The task: Output each line of the listing below as one string in a JSON list, skipping blank lines.

Available data:

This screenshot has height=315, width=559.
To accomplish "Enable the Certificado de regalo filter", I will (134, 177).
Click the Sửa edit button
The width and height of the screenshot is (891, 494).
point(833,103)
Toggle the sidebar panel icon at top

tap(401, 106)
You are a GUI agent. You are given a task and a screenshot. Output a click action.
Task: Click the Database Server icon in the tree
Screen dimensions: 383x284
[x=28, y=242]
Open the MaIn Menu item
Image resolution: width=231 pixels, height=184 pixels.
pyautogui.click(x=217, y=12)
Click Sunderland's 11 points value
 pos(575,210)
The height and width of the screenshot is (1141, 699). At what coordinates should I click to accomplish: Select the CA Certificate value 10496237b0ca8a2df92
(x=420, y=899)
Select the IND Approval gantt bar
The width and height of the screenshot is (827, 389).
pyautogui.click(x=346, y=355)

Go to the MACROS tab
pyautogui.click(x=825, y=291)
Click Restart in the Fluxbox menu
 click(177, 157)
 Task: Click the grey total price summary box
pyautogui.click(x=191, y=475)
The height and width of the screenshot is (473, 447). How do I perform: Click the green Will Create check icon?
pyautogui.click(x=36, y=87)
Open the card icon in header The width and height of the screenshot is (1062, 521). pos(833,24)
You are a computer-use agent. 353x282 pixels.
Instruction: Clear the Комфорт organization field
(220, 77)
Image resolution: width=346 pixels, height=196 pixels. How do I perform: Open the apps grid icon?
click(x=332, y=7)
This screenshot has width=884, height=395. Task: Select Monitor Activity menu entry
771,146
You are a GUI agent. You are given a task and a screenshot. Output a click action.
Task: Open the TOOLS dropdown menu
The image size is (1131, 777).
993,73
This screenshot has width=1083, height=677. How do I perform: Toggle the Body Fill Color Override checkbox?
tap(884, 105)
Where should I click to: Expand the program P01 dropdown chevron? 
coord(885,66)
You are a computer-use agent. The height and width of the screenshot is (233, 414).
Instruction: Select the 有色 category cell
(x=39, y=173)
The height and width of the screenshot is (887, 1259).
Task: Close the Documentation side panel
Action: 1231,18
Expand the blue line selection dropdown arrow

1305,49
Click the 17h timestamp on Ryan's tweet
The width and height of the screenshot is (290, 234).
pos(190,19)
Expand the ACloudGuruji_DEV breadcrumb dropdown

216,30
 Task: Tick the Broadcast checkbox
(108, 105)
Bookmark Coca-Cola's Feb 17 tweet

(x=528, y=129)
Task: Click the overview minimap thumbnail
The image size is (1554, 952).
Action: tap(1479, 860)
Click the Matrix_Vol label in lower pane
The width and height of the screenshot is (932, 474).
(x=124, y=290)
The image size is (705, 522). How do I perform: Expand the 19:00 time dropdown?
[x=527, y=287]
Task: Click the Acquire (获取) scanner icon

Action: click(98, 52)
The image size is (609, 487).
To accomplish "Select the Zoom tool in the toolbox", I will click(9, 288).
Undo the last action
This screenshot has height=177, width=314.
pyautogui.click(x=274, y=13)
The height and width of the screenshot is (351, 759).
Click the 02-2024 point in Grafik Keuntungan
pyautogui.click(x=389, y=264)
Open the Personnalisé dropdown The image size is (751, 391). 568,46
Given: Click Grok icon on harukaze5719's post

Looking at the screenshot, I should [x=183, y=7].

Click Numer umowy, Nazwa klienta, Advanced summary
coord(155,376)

In response:
[
  "This screenshot has height=315, width=559.",
  "To accomplish \"Enable the Certificado de regalo filter\", I will (134, 177).",
  "Click the Sửa edit button",
  "The width and height of the screenshot is (891, 494).",
  "point(833,103)",
  "Toggle the sidebar panel icon at top",
  "tap(401, 106)",
  "You are a GUI agent. You are given a task and a screenshot. Output a click action.",
  "Task: Click the Database Server icon in the tree",
  "Screen dimensions: 383x284",
  "[x=28, y=242]",
  "Open the MaIn Menu item",
  "Image resolution: width=231 pixels, height=184 pixels.",
  "pyautogui.click(x=217, y=12)",
  "Click Sunderland's 11 points value",
  " pos(575,210)",
  "The height and width of the screenshot is (1141, 699). At what coordinates should I click to accomplish: Select the CA Certificate value 10496237b0ca8a2df92",
  "(x=420, y=899)",
  "Select the IND Approval gantt bar",
  "The width and height of the screenshot is (827, 389).",
  "pyautogui.click(x=346, y=355)",
  "Go to the MACROS tab",
  "pyautogui.click(x=825, y=291)",
  "Click Restart in the Fluxbox menu",
  " click(177, 157)",
  " Task: Click the grey total price summary box",
  "pyautogui.click(x=191, y=475)",
  "The height and width of the screenshot is (473, 447). How do I perform: Click the green Will Create check icon?",
  "pyautogui.click(x=36, y=87)",
  "Open the card icon in header The width and height of the screenshot is (1062, 521). pos(833,24)",
  "You are a computer-use agent. 353x282 pixels.",
  "Instruction: Clear the Комфорт organization field",
  "(220, 77)",
  "Image resolution: width=346 pixels, height=196 pixels. How do I perform: Open the apps grid icon?",
  "click(x=332, y=7)",
  "This screenshot has width=884, height=395. Task: Select Monitor Activity menu entry",
  "771,146",
  "You are a GUI agent. You are given a task and a screenshot. Output a click action.",
  "Task: Open the TOOLS dropdown menu",
  "The image size is (1131, 777).",
  "993,73",
  "This screenshot has width=1083, height=677. How do I perform: Toggle the Body Fill Color Override checkbox?",
  "tap(884, 105)",
  "Where should I click to: Expand the program P01 dropdown chevron? ",
  "coord(885,66)",
  "You are a computer-use agent. The height and width of the screenshot is (233, 414).",
  "Instruction: Select the 有色 category cell",
  "(x=39, y=173)",
  "The height and width of the screenshot is (887, 1259).",
  "Task: Close the Documentation side panel",
  "Action: 1231,18",
  "Expand the blue line selection dropdown arrow",
  "1305,49",
  "Click the 17h timestamp on Ryan's tweet",
  "The width and height of the screenshot is (290, 234).",
  "pos(190,19)",
  "Expand the ACloudGuruji_DEV breadcrumb dropdown",
  "216,30",
  " Task: Tick the Broadcast checkbox",
  "(108, 105)",
  "Bookmark Coca-Cola's Feb 17 tweet",
  "(x=528, y=129)",
  "Task: Click the overview minimap thumbnail",
  "The image size is (1554, 952).",
  "Action: tap(1479, 860)",
  "Click the Matrix_Vol label in lower pane",
  "The width and height of the screenshot is (932, 474).",
  "(x=124, y=290)",
  "The image size is (705, 522). How do I perform: Expand the 19:00 time dropdown?",
  "[x=527, y=287]",
  "Task: Click the Acquire (获取) scanner icon",
  "Action: click(98, 52)",
  "The image size is (609, 487).",
  "To accomplish \"Select the Zoom tool in the toolbox\", I will click(9, 288).",
  "Undo the last action",
  "This screenshot has height=177, width=314.",
  "pyautogui.click(x=274, y=13)",
  "The height and width of the screenshot is (351, 759).",
  "Click the 02-2024 point in Grafik Keuntungan",
  "pyautogui.click(x=389, y=264)",
  "Open the Personnalisé dropdown The image size is (751, 391). 568,46",
  "Given: Click Grok icon on harukaze5719's post",
  "Looking at the screenshot, I should [x=183, y=7].",
  "Click Numer umowy, Nazwa klienta, Advanced summary",
  "coord(155,376)"
]